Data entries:
------
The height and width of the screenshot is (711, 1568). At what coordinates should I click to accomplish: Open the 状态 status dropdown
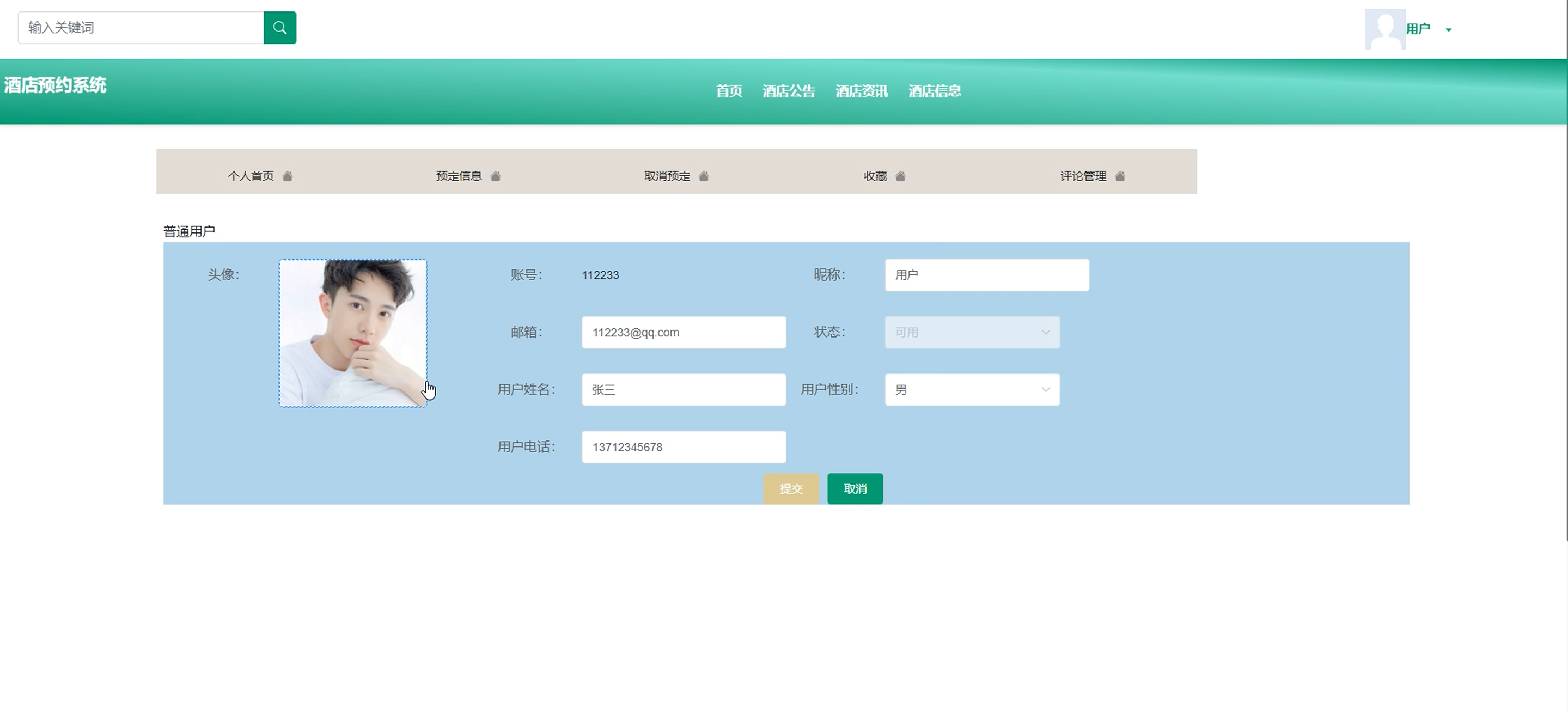click(x=972, y=333)
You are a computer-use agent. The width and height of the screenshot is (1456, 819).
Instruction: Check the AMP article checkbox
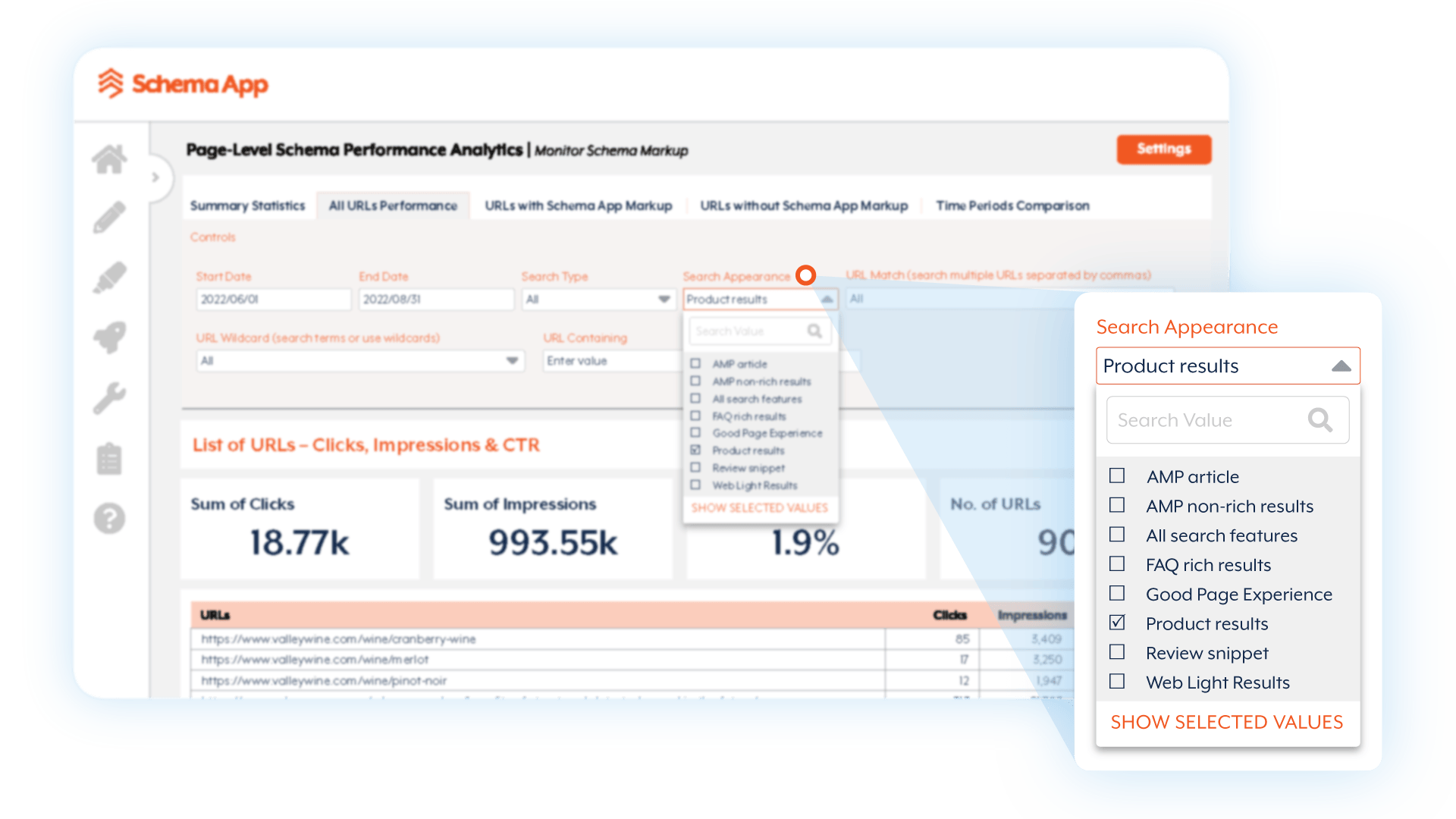(1116, 475)
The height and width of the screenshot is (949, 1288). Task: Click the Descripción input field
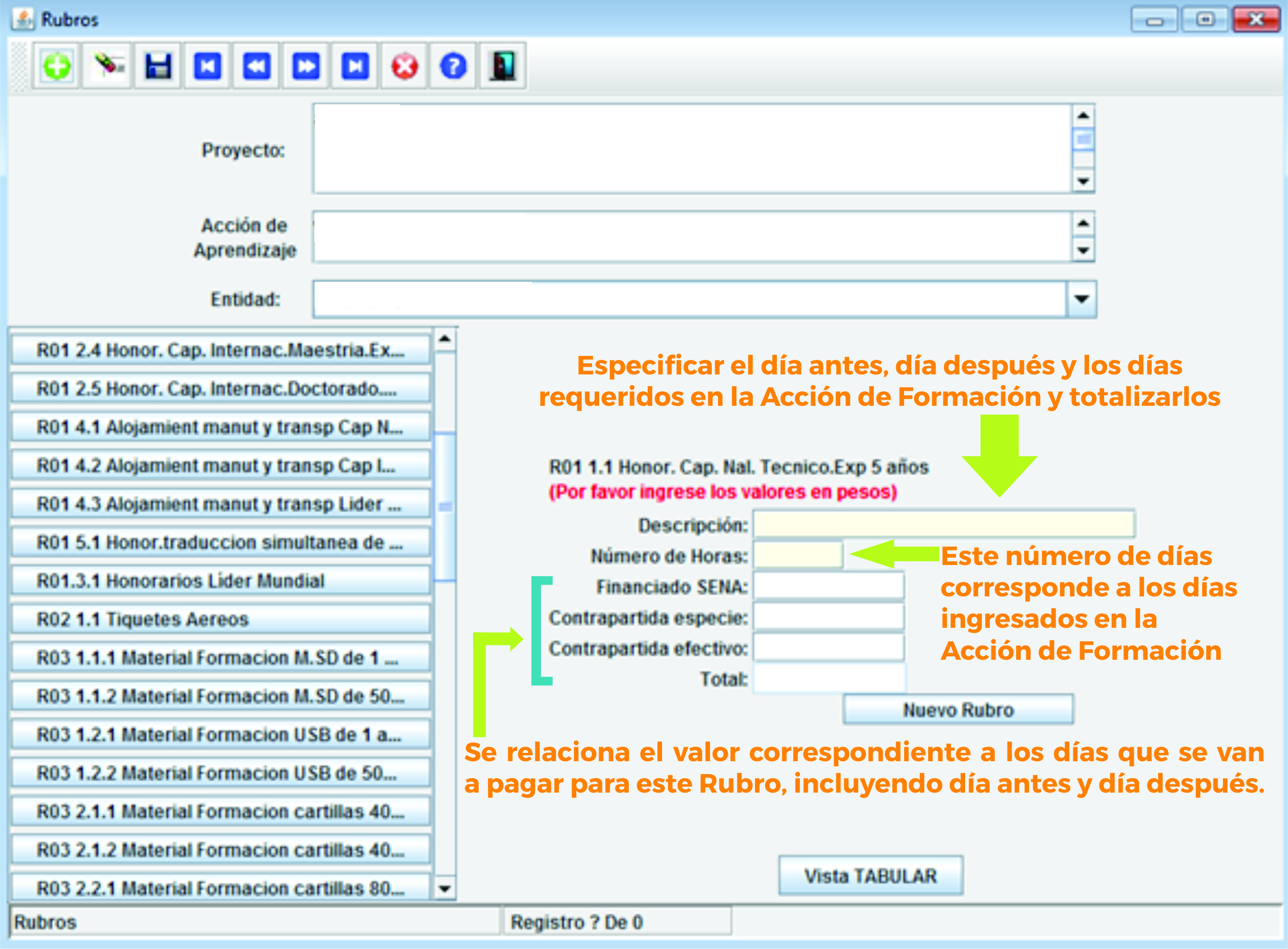(943, 525)
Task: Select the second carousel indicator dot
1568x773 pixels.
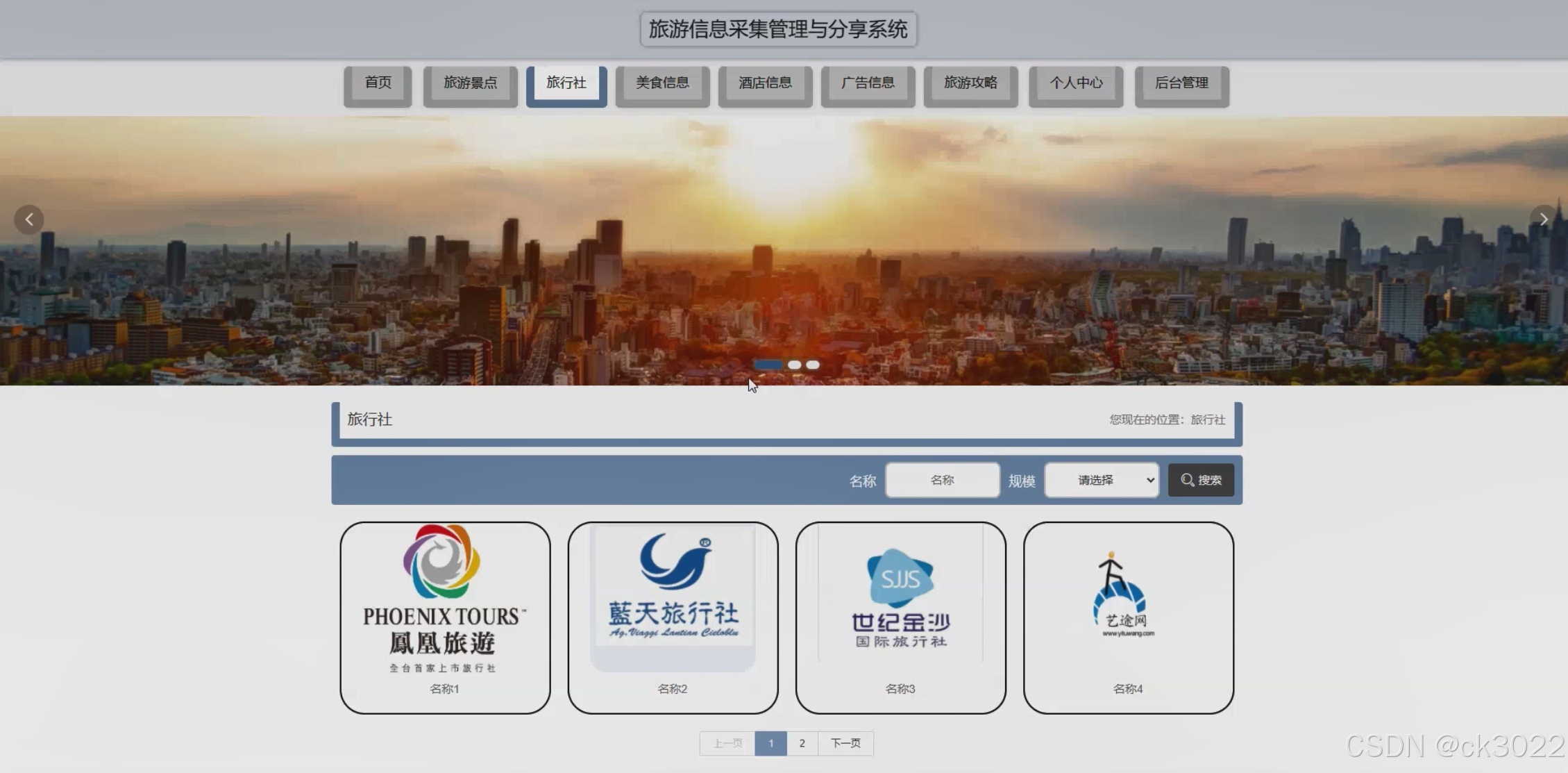Action: click(x=794, y=365)
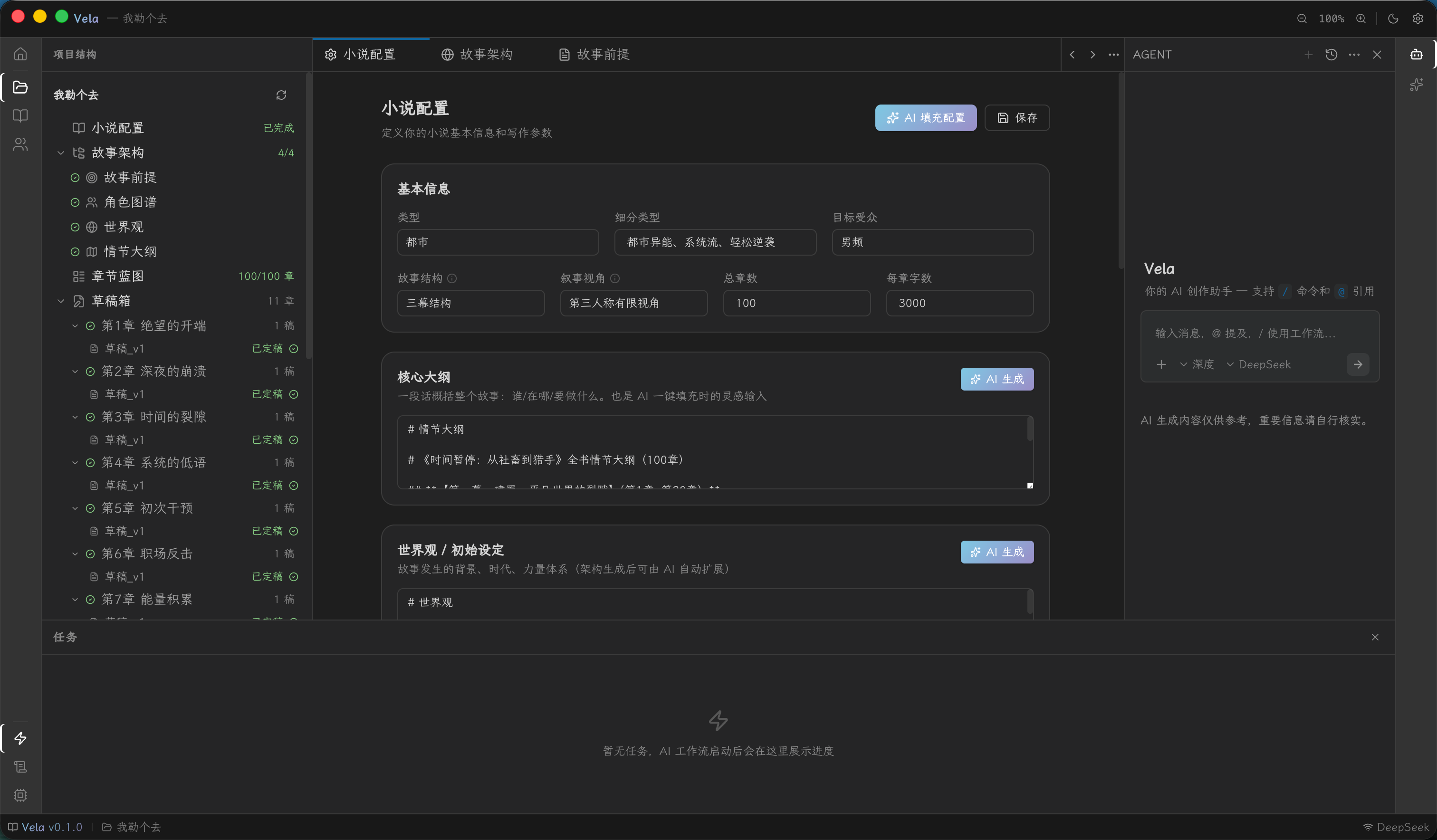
------
> **Required action**: Make an exact copy of the lines of the records from the line containing "Task: Select the" through the final line, both ends included, but not of the pictures.

> **Exercise output**:
Task: Select the second carousel indicator dot
1568x773 pixels.
Action: click(x=794, y=365)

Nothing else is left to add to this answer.